— What is being asked —
Copy the records below exactly, starting at the line that contains "Click the 'Extremely' column header" and ending at the line that contains "Click the Поиск (F11) button"; leave out any pictures.

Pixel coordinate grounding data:

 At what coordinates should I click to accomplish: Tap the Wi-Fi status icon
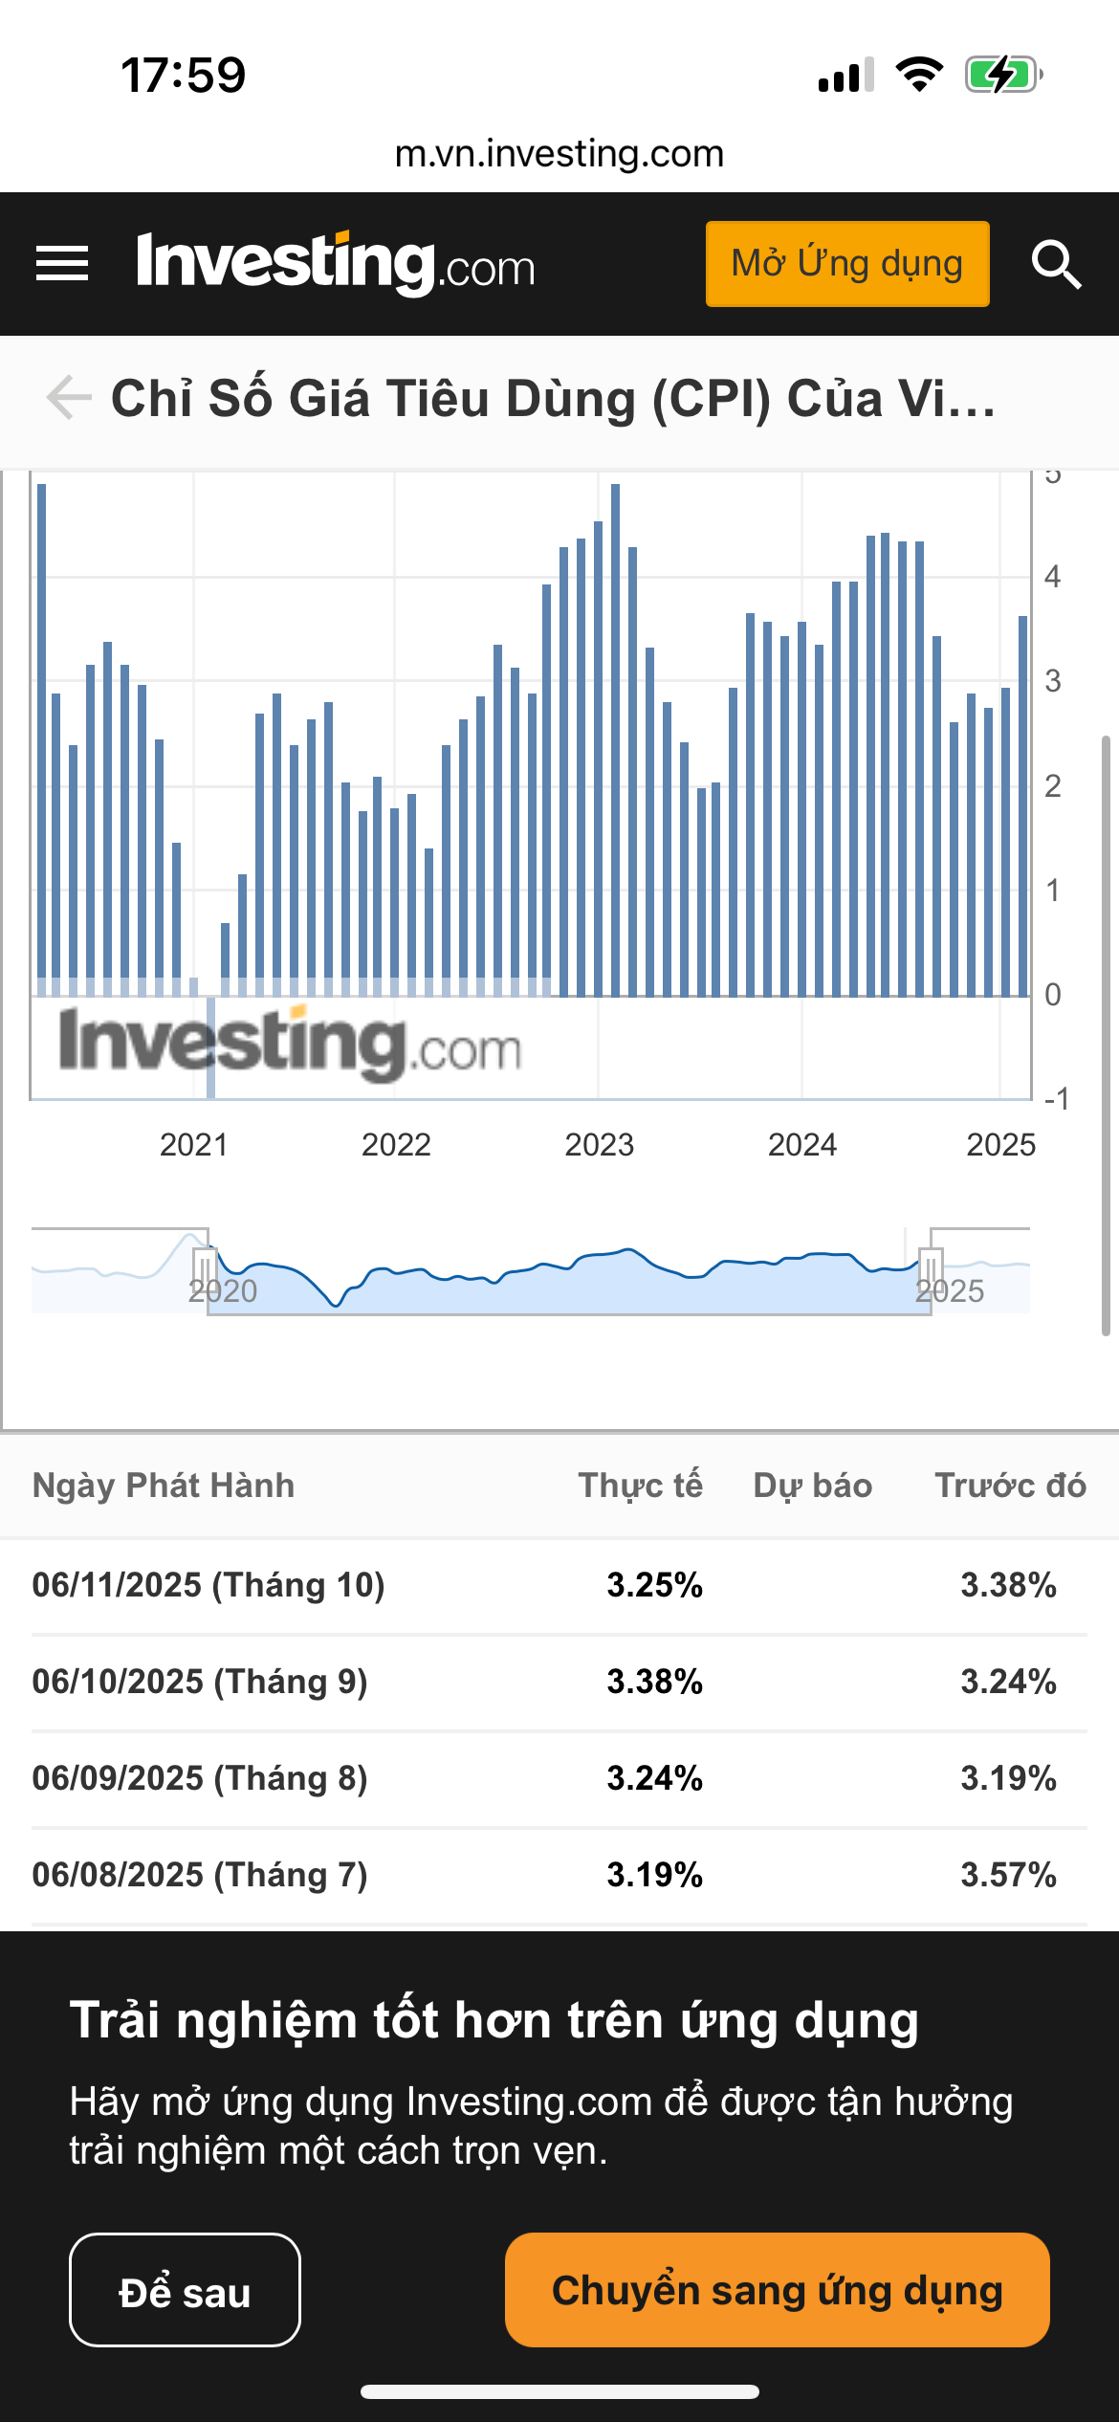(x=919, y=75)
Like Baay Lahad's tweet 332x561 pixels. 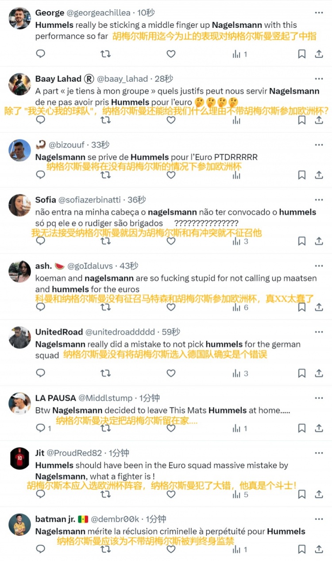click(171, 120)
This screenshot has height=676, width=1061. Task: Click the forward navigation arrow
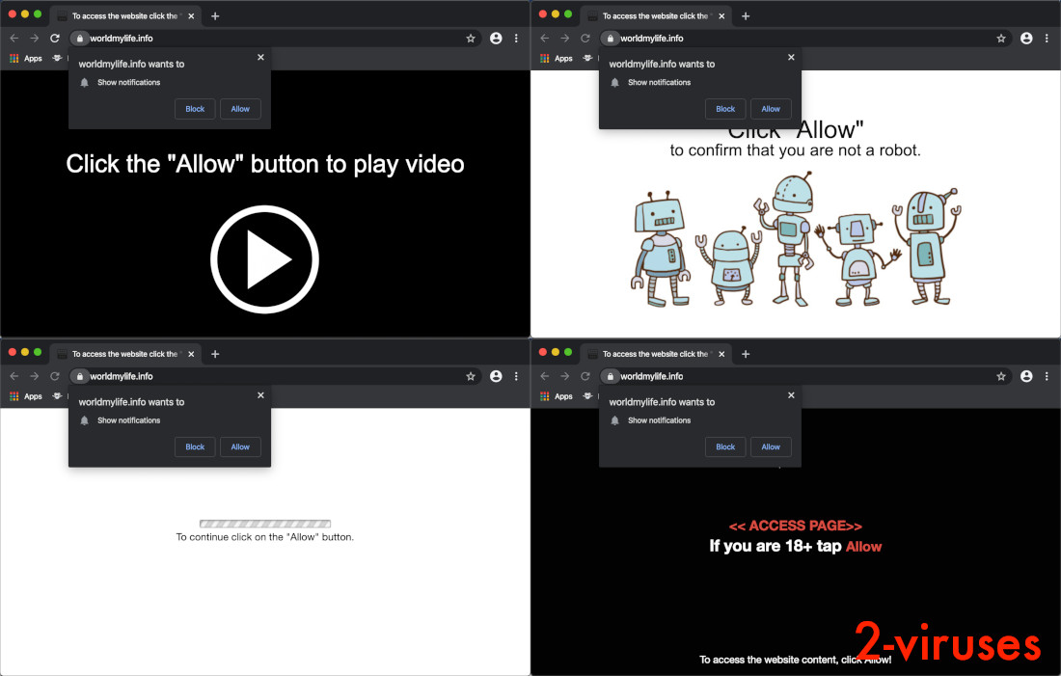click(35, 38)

==

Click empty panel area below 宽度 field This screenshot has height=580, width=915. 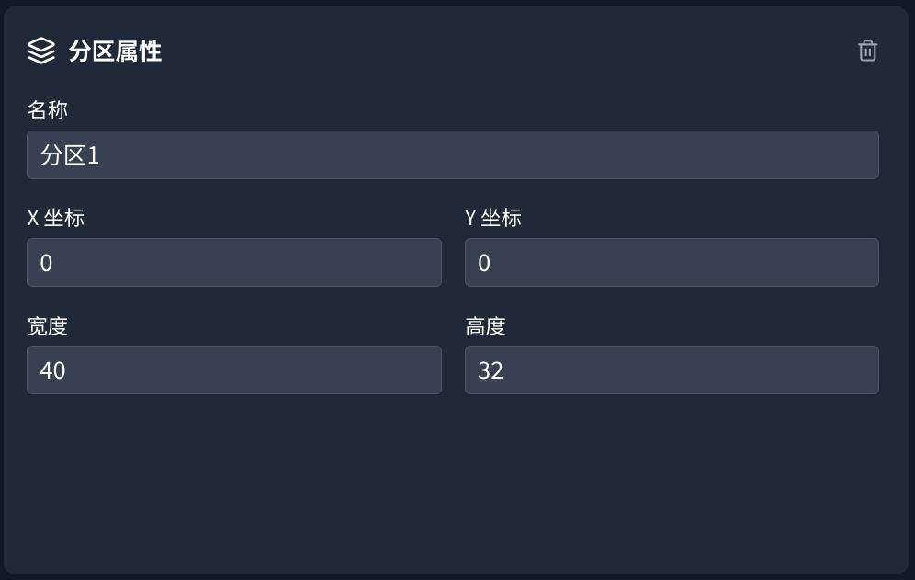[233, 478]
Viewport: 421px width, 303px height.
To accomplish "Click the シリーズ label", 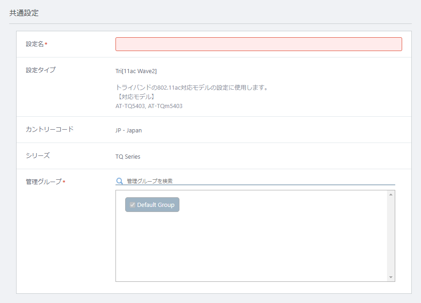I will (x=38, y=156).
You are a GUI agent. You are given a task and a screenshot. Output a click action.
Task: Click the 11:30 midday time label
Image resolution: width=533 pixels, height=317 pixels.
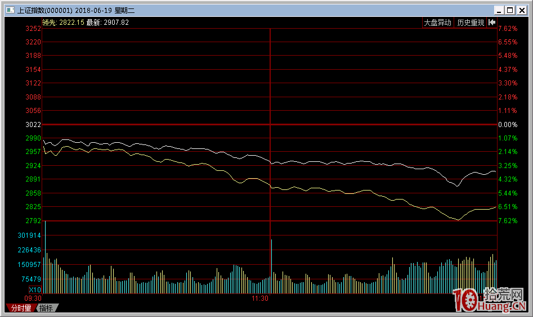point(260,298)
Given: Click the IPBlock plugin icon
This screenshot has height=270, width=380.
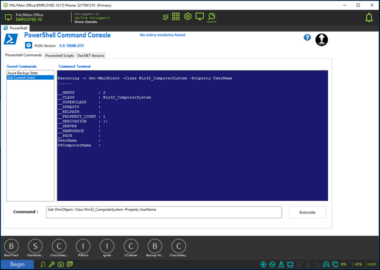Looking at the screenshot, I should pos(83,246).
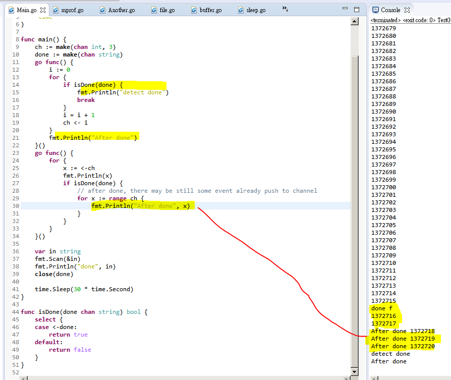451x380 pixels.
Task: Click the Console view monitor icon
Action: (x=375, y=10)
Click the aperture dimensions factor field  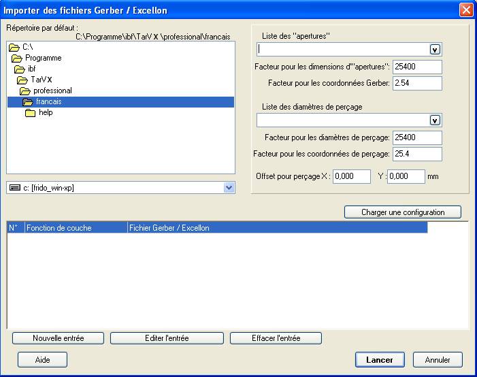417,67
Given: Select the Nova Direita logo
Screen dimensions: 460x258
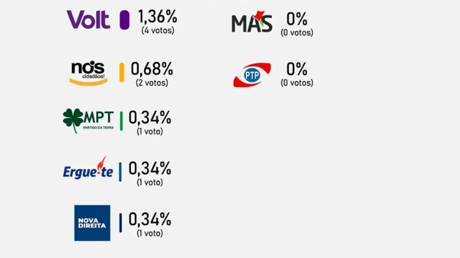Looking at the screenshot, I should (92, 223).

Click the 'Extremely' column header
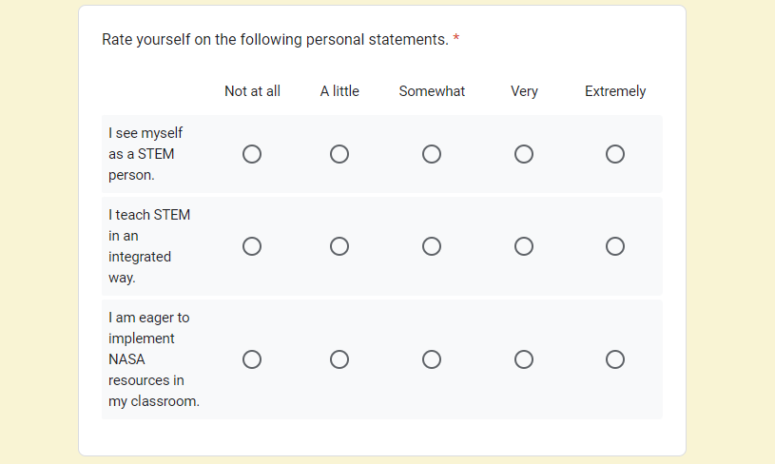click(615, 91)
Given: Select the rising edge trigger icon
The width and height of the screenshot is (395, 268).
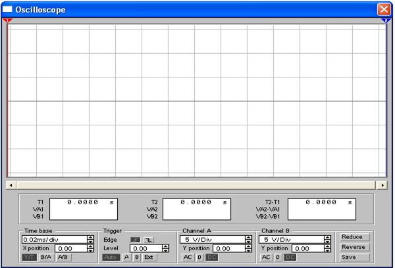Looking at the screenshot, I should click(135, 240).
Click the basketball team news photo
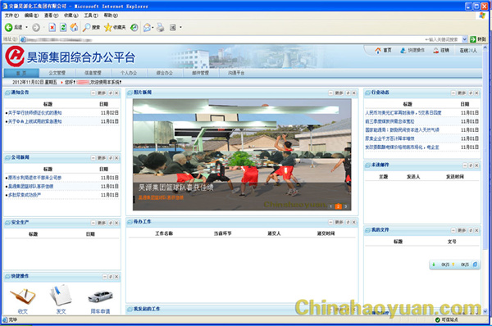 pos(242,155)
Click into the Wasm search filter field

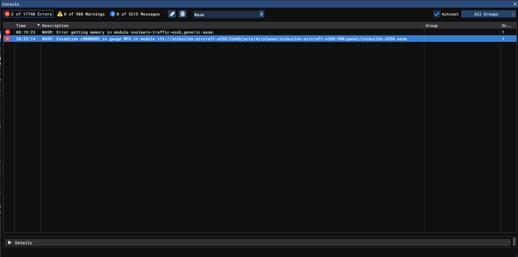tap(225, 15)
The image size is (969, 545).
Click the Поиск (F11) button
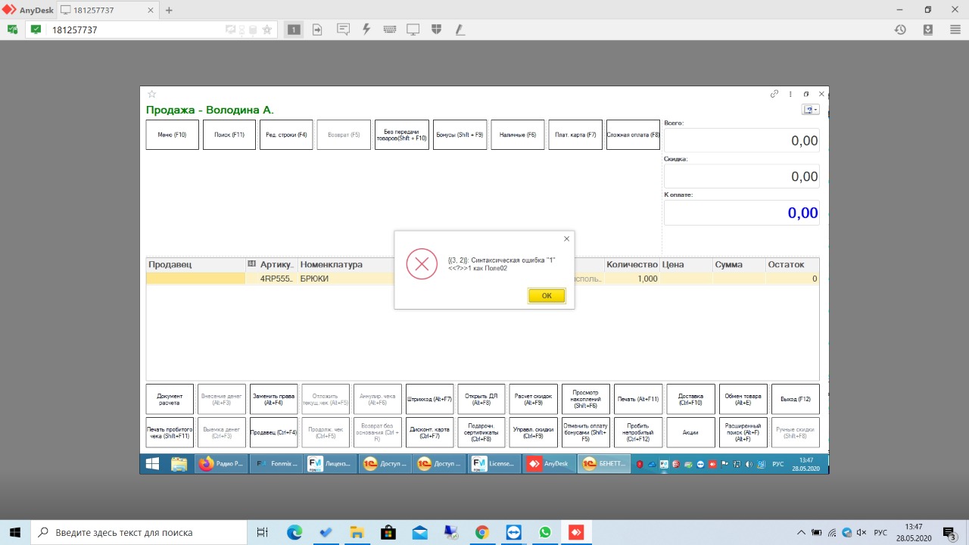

— Result of this task —
Click the 'Extremely' column header
click(615, 91)
Given: Select the rising edge trigger icon
The width and height of the screenshot is (395, 268).
Looking at the screenshot, I should click(135, 240).
Click the basketball team news photo
 pos(242,155)
Click into the Wasm search filter field

tap(225, 15)
The image size is (969, 545).
Click the Поиск (F11) button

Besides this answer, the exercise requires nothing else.